Whatever Maassen’s true political leanings, the issue has quickly turned him into a martyr of Merkel haters and the far-right.

The AfD’s Alice Weidel wrote on Facebook that “anyone who criticises Merkel’s illegal immigration policy is mercilessly put through the wringer by the mainstream parties”.

Deep chasms
Maassen has rejected accusations that he has supported AfD lawmakers with early access to unpublished data and advice on how to avoid surveillance by his Federal Office for the Protection of the Constitution (BfV).

Social Democrat leader Andrea Nahles has insisted Maassen must go and SPD youth wing leader Kevin Kuehnert, 29, mockingly tweeted that he should either explain his conspiracy theory or “throw in his tin foil hat”.

However, Maassen has received the backing of his immediate boss, the CSU’s hardline Interior Minister Horst Seehofer, who has for three years been Merkel’s nemesis within the ruling grand coalition.

Seehofer, a harsh critic of Merkel’s 2015 decision to allow a mass influx of migrants and refugees, had in July brought the government to the brink of collapse with his threat to shutter national borders to asylum seekers.

With that bitter dispute barely papered over, the conflict over Maassen’s fate once more highlights the deep chasms within Merkel’s coalition.

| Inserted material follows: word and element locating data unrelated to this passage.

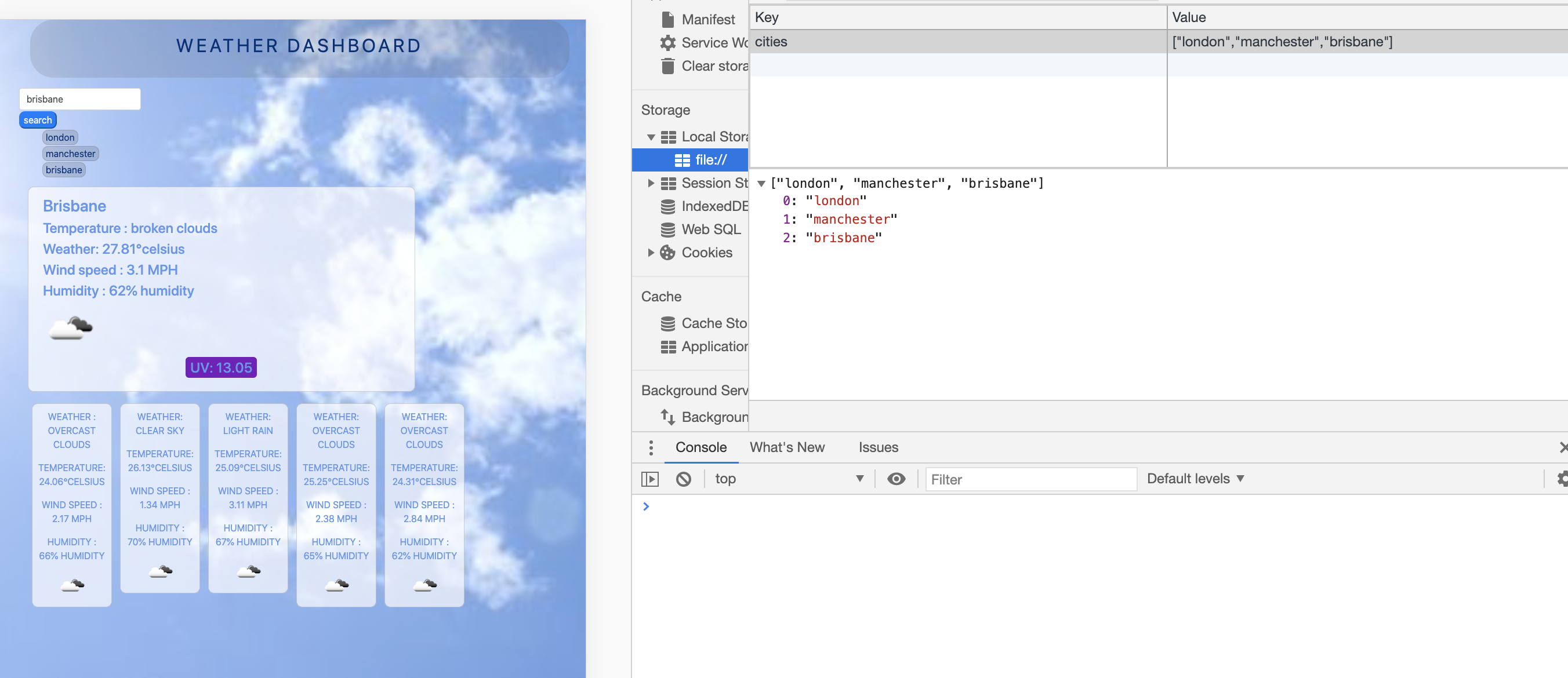The height and width of the screenshot is (678, 1568).
Task: Clear the console with the ban icon
Action: pos(684,479)
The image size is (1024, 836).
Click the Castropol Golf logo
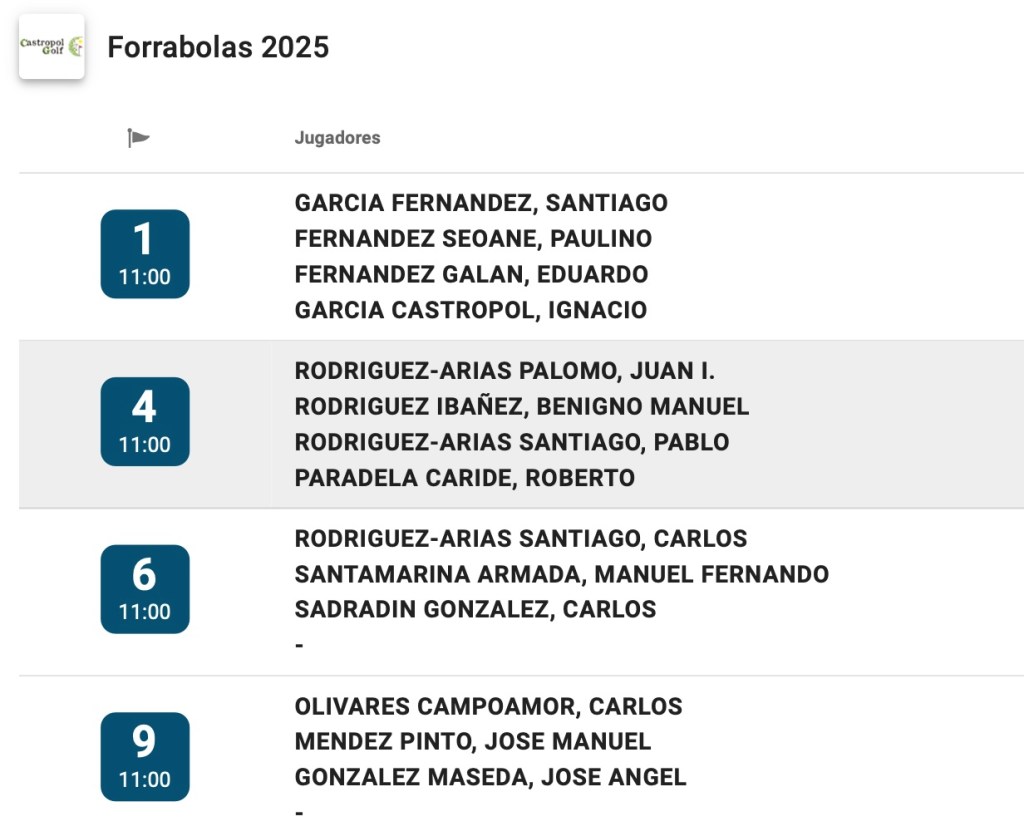pos(52,47)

On one level, both major parties, the CDU and SPD, are distrustful partners stuck in a political marriage of convenience after the AfD, a one-time fringe party, poached millions of their voters in last year’s elections.

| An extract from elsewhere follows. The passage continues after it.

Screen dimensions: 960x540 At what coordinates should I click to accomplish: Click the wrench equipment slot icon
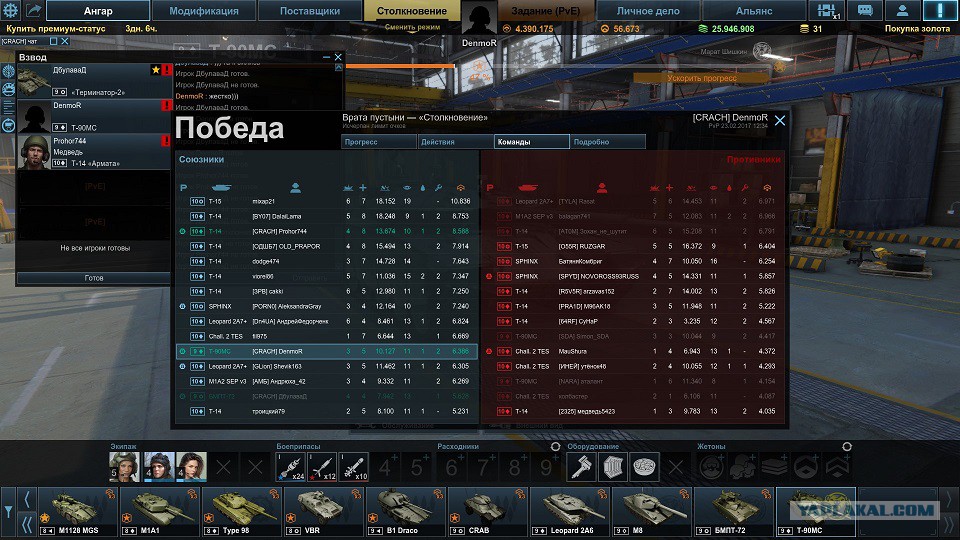point(581,467)
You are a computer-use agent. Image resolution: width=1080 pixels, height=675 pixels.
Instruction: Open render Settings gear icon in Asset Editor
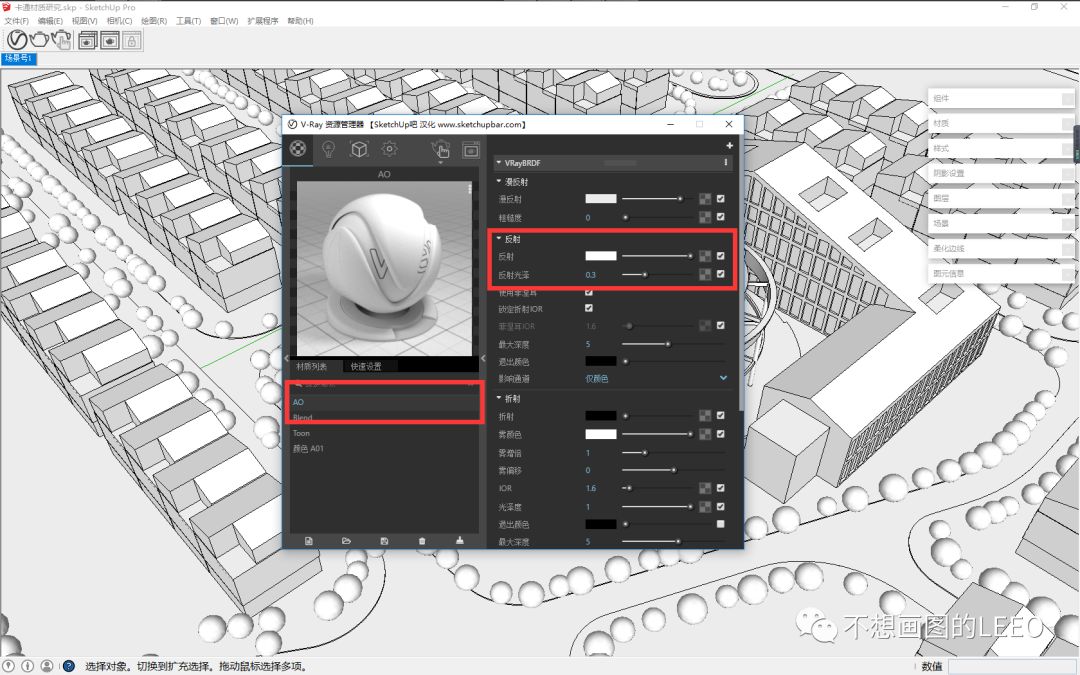[x=390, y=149]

But the rift is deepest between Merkel and Seehofer, whose own political future hangs in the balance as his CSU braces for potentially massive losses to the AfD in Bavarian state elections next month.

‘Mother of all problems’
Last week Seehofer labelled the migration issue “the mother of all problems” in German politics — a comment read by many as a veiled reference to Merkel’s nickname “Mutti”, or Mummy.

Die Welt daily reported Monday that Merkel had now decided to let Maassen go, quoting unnamed coalition sources.

According to the newspaper, this could have wider political ramifications: Maassen had reportedly told a closed-door meeting of conservative lawmakers that “Horst Seehofer told me that if I fall, he falls too”.

Merkel and Seehofer have not commented publicly, other than to insist that the coalition will not break up over the issue.

Amid the controversy, business daily Handelsblatt commented that the renewed political “arguing, brawling and fighting” raised the question of “how long will this government, which has only been in office for half a year, last?”